ふむ、と口の中で呟いた定家が姿勢を改める。正座をして衣服を整え、正面を向いてはるか遠くを望んだ。腹から響かせる浪々とした声が紡がれる。
「『桜花 うつろふ春を あまたへて 身さへふりぬる 浅茅生の宿』」
流れる空気の音も、揺れる花や葉の音も、親父たちの話し声も、鳥の声も、全てがその一瞬だけ掻き消えたような気がした。ただ定家の歌だけが、花の間をくゆり、花びらと共に空へと舞い上がるような、そんな感覚が辺りに満ちる。これが歌人の力か。
「……てーか?」
余韻に浸っていた俺の耳に、その声は届いた。掠れたようなか細い声。一度だけ、聞いたことがある。そう、確か少し前、入学式の日の晩に。声の主は、佳乃だ。
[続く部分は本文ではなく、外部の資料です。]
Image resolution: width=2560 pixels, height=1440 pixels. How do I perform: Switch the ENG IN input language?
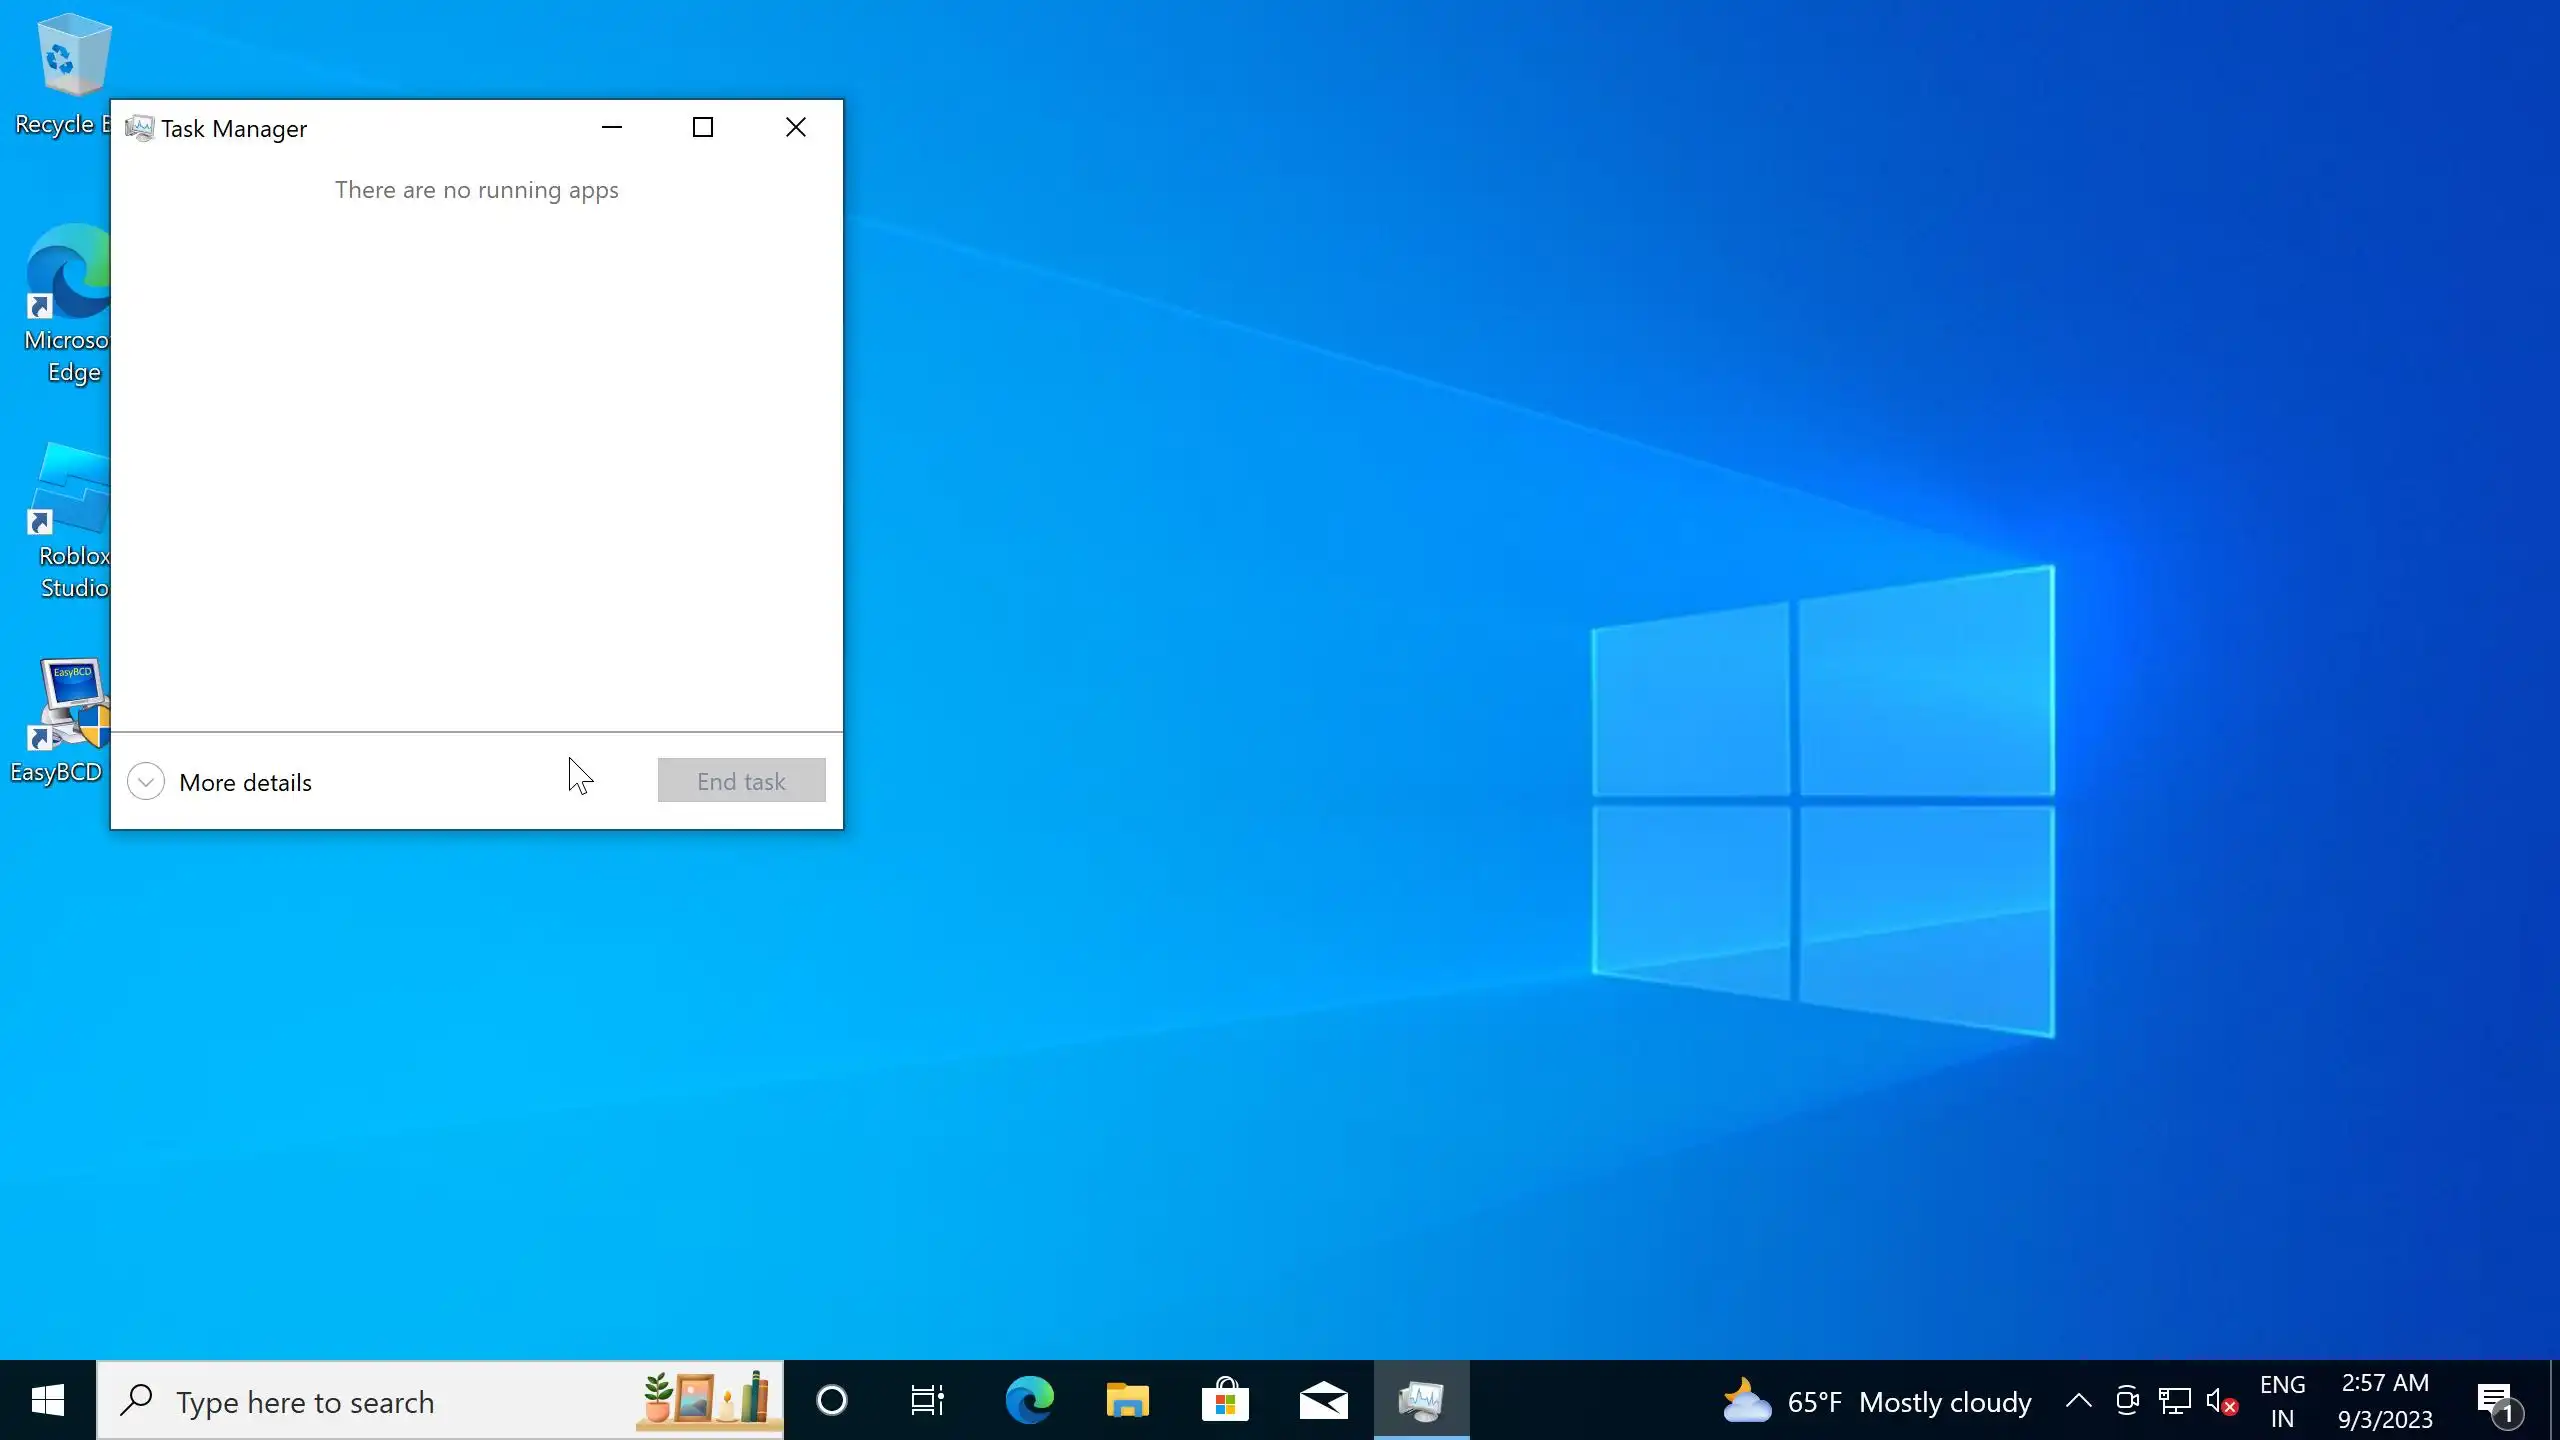[x=2282, y=1401]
振り向くと、彼女は硬直したままこちらを凝視していた。あの日と同じだ。いつも裏表なくころころ変わる表情がごっそり抜け落ち、険しさだけが残っている。その中でぱっちりとした二重だけがどこか虚ろにこちらを向いているのだ。正しくは、今しがた歌を詠んだ定家の方を。
温かい気候のはずなのに、背中を冷気が撫でる。余韻など一瞬で掻き消えた。
佳乃。お前、一体何を見ている。佳乃。